• **Exercise goal**:
Your job is to reproduce all of the data exactly.

**** Provided records ****

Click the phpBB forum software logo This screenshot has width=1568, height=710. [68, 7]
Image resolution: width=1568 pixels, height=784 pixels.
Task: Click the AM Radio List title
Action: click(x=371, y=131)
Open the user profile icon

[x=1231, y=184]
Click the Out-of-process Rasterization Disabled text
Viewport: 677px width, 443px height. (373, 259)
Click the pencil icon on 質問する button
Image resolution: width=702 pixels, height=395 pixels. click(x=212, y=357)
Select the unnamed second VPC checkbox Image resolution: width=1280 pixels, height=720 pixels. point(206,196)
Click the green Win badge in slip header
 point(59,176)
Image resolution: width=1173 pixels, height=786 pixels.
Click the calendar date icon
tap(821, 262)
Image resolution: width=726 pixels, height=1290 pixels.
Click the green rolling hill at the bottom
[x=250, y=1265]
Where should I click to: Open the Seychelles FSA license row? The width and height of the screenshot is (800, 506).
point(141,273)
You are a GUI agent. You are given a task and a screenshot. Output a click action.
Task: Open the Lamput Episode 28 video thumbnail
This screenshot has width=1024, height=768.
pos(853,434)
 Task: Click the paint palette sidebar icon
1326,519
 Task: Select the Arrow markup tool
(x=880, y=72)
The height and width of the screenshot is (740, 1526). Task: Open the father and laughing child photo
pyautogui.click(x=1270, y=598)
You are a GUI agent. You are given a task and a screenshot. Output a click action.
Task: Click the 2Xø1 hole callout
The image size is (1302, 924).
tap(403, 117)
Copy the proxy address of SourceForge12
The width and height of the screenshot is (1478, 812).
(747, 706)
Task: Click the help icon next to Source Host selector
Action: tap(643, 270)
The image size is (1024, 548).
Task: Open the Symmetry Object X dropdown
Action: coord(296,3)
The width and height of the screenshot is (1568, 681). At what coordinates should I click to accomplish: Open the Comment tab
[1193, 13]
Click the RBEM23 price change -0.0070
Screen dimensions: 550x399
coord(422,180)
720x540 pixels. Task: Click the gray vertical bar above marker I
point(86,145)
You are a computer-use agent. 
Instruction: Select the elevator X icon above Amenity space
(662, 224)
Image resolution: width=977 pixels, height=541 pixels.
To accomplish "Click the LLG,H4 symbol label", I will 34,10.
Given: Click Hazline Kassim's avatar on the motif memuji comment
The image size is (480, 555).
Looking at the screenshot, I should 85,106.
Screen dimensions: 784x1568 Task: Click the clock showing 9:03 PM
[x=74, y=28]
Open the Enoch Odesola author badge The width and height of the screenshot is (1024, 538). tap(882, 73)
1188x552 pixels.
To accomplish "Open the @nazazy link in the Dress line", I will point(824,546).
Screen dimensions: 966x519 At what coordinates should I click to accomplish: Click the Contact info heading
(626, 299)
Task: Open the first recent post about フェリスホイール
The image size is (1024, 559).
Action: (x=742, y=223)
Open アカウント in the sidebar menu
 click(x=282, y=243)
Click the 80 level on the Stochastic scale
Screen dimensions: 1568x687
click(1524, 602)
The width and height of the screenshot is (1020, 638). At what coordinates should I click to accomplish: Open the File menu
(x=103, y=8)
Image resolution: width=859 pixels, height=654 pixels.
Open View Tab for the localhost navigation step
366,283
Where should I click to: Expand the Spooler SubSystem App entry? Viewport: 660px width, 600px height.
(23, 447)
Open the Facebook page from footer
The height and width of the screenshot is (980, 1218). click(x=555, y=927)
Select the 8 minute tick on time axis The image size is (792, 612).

****

• **Task result**:
Click the phpBB forum software logo This screenshot has width=1568, height=710. [68, 7]
Image resolution: width=1568 pixels, height=784 pixels.
Task: Click the AM Radio List title
Action: click(x=371, y=131)
Open the user profile icon

[x=1231, y=184]
Click the Out-of-process Rasterization Disabled text
Viewport: 677px width, 443px height. (373, 259)
Click the pencil icon on 質問する button
Image resolution: width=702 pixels, height=395 pixels. click(x=212, y=357)
Select the unnamed second VPC checkbox Image resolution: width=1280 pixels, height=720 pixels. point(206,196)
Click the green Win badge in slip header
 point(59,176)
Image resolution: width=1173 pixels, height=786 pixels.
Click the calendar date icon
tap(821, 262)
Image resolution: width=726 pixels, height=1290 pixels.
Click the green rolling hill at the bottom
[x=250, y=1265]
Where should I click to: Open the Seychelles FSA license row? The width and height of the screenshot is (800, 506).
point(141,273)
You are a GUI agent. You are given a task and a screenshot. Output a click action.
Task: Open the Lamput Episode 28 video thumbnail
This screenshot has width=1024, height=768.
pos(853,434)
 Task: Click the paint palette sidebar icon
1326,519
 Task: Select the Arrow markup tool
(x=880, y=72)
The height and width of the screenshot is (740, 1526). Task: Open the father and laughing child photo
pyautogui.click(x=1270, y=598)
You are a GUI agent. You are given a task and a screenshot. Output a click action.
Task: Click the 2Xø1 hole callout
The image size is (1302, 924).
tap(403, 117)
Copy the proxy address of SourceForge12
The width and height of the screenshot is (1478, 812).
(747, 706)
Task: Click the help icon next to Source Host selector
Action: tap(643, 270)
The image size is (1024, 548).
Task: Open the Symmetry Object X dropdown
Action: coord(296,3)
The width and height of the screenshot is (1568, 681). At what coordinates should I click to accomplish: Open the Comment tab
[1193, 13]
Click the RBEM23 price change -0.0070
Screen dimensions: 550x399
coord(422,180)
720x540 pixels. Task: Click the gray vertical bar above marker I
point(86,145)
You are a computer-use agent. 
Instruction: Select the elevator X icon above Amenity space
(662, 224)
Image resolution: width=977 pixels, height=541 pixels.
To accomplish "Click the LLG,H4 symbol label", I will 34,10.
Given: Click Hazline Kassim's avatar on the motif memuji comment
The image size is (480, 555).
Looking at the screenshot, I should 85,106.
Screen dimensions: 784x1568 Task: Click the clock showing 9:03 PM
[x=74, y=28]
Open the Enoch Odesola author badge The width and height of the screenshot is (1024, 538). tap(882, 73)
1188x552 pixels.
To accomplish "Open the @nazazy link in the Dress line", I will point(824,546).
Screen dimensions: 966x519 At what coordinates should I click to accomplish: Click the Contact info heading
(626, 299)
Task: Open the first recent post about フェリスホイール
The image size is (1024, 559).
Action: (x=742, y=223)
Open アカウント in the sidebar menu
 click(x=282, y=243)
Click the 80 level on the Stochastic scale
Screen dimensions: 1568x687
click(1524, 602)
The width and height of the screenshot is (1020, 638). At what coordinates should I click to accomplish: Open the File menu
(x=103, y=8)
Image resolution: width=859 pixels, height=654 pixels.
Open View Tab for the localhost navigation step
366,283
Where should I click to: Expand the Spooler SubSystem App entry? Viewport: 660px width, 600px height.
(23, 447)
Open the Facebook page from footer
The height and width of the screenshot is (980, 1218). click(x=555, y=927)
Select the 8 minute tick on time axis The image size is (792, 612).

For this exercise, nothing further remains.